=== Records supplied ===
┌──

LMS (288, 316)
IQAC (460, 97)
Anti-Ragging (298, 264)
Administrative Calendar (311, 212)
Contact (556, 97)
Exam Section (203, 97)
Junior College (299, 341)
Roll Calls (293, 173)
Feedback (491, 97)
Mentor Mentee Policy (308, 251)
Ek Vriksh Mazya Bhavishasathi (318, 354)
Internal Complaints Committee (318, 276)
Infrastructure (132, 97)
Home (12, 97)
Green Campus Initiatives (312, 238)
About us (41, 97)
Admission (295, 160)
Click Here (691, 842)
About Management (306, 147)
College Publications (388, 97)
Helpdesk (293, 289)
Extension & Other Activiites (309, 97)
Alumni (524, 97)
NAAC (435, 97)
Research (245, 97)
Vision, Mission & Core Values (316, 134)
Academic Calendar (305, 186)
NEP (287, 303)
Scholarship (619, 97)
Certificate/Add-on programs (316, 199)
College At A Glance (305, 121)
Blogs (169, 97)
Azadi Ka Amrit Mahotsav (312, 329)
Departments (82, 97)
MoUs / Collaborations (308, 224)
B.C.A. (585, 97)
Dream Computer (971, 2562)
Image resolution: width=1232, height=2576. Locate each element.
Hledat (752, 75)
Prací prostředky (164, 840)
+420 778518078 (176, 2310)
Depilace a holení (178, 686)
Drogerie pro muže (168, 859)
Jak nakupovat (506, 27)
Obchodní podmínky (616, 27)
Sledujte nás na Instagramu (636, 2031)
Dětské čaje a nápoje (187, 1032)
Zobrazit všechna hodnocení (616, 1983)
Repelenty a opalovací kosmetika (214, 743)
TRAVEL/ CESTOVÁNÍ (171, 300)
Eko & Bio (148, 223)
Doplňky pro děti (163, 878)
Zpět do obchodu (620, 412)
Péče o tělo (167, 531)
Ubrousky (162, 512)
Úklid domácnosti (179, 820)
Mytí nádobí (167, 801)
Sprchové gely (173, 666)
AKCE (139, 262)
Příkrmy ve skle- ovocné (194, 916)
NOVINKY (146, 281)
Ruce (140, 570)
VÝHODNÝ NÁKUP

└──

=== Task statement ===
Your answer must be the lines from the one that contains "Doplňky pro děti (163, 878)" through the last line of the entries above, copied exactly, with no other lines.

=== Solution to this task ===
Doplňky pro děti (163, 878)
Zpět do obchodu (620, 412)
Péče o tělo (167, 531)
Ubrousky (162, 512)
Úklid domácnosti (179, 820)
Mytí nádobí (167, 801)
Sprchové gely (173, 666)
AKCE (139, 262)
Příkrmy ve skle- ovocné (194, 916)
NOVINKY (146, 281)
Ruce (140, 570)
VÝHODNÝ NÁKUP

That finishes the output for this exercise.